Shake That Weight ™ • 9th June 2013 • 11 years ago
Very Low Calorie Diet (VLCD) Explained
If you’re trying to lose weight you are in the right place, eating healthily and being physically active are key. However, a very low calorie diet (VLCD) could be the right option, followed for a limited time they can help support you through this transition.
- Achieving a healthy weight is all about striking the right balance between the energy that you put into your body, and the energy that you use.
- To lose weight, you have to use more energy than you consume in food and drinks throughout the day.
- You can do this by making healthy changes to your eating habits, and building more physical activity into your daily life. In many cases, this will be enough to achieve a healthy weight.
However, if you have made these changes already and the weight loss you’ve experienced has not resulted in a healthy weight, you may benefit from a very low calorie diet.
Before you begin a VLCD, make sure that it is the right choice for you. It’s also important that the diet you choose is safe, and that you follow it properly. That means talking to your GP for more advice.
What is a VLCD?
- A very low calorie diet is any diet that involves eating 1,000 calories a day or fewer. It should only be undertaken for 12 continuous weeks, or intermittently – for example, every two or three days – along with a low calorie or normal diet.
- The recommended daily calorie intake is 2,000 for women, and 2,500 for men. This means that VLCDs contain far fewer calories than most people need to be able to maintain a stable, healthy weight. For that reason, eating a very low calorie diet can cause more rapid weight loss than a conventional weight loss programme.
- It’s important that VLCDs are only used by people who need them and that the diet is safe and followed properly. Cutting calories significantly can cause health problems such as gallstones, heart problems, and other issues associated with not getting the nutrition you need, such as tiredness and anaemia.
- During a typical VLCD the person undertaking the diet will stop eating all normal foods, and replace them with special drinks, soups, bars or porridge containing milk- , soy- or egg-based protein. The replacement foods are designed to contain all the nutrients that we need, while providing 1,000 calories a day or fewer.
Who should use a VLCD?
VLCDs are suitable for people who are very overweight (obese), and have remained very overweight despite making healthy changes to their diet and lifestyle. Most people who want to lose weight do not need to eat a very low calorie diet.

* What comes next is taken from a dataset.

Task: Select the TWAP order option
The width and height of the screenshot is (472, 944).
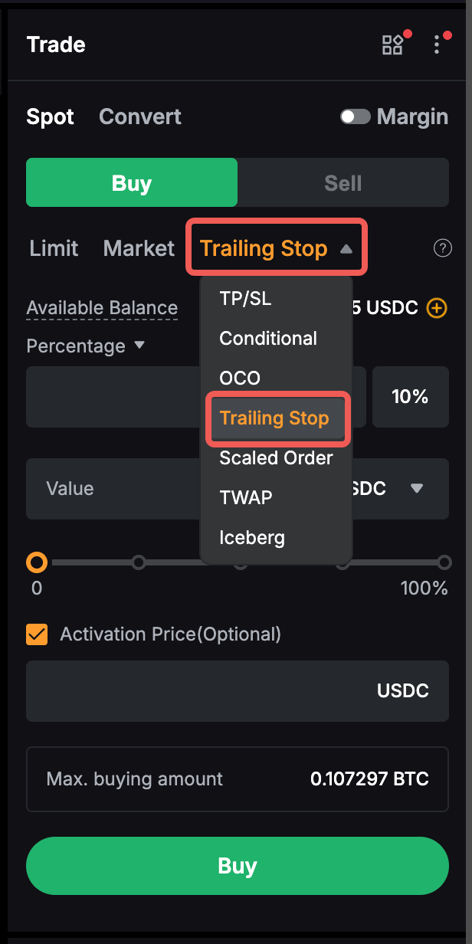Action: point(246,498)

However, it may be right for you if all three of the following statements apply to you:
- You have already made healthy changes to your diet and level of physical activity.
- You are still very overweight (your BMI is 30 or over).
- You are no longer losing weight.
VLCDs are not recommended for pregnant or breastfeeding women, and they are not suitable for children. Find out more about healthy eating in pregnancy.
How to use a VLCD
If you think a VLCD may be right for you, the first step is to talk to your GP. They can provide advice on whether a VLCD will help: they may measure your BMI and talk to you about other steps you’ve taken to lose weight. VLCDs are not suitable for people with certain health conditions, such as eating disorders and epilepsy, and your GP can also talk to you about this.
If your GP agrees that a VLCD is a good idea, the next step is to find a good provider of a VLCD. Your GP may be able to help with this, too. The weight loss you can expect and the side effects that may occur while you are on the diet are usually minor, and can include fatigue, diarrhoea, constipation and nausea.
Typically, you should keep a record of your weight loss and any side effects, to discuss with your GP.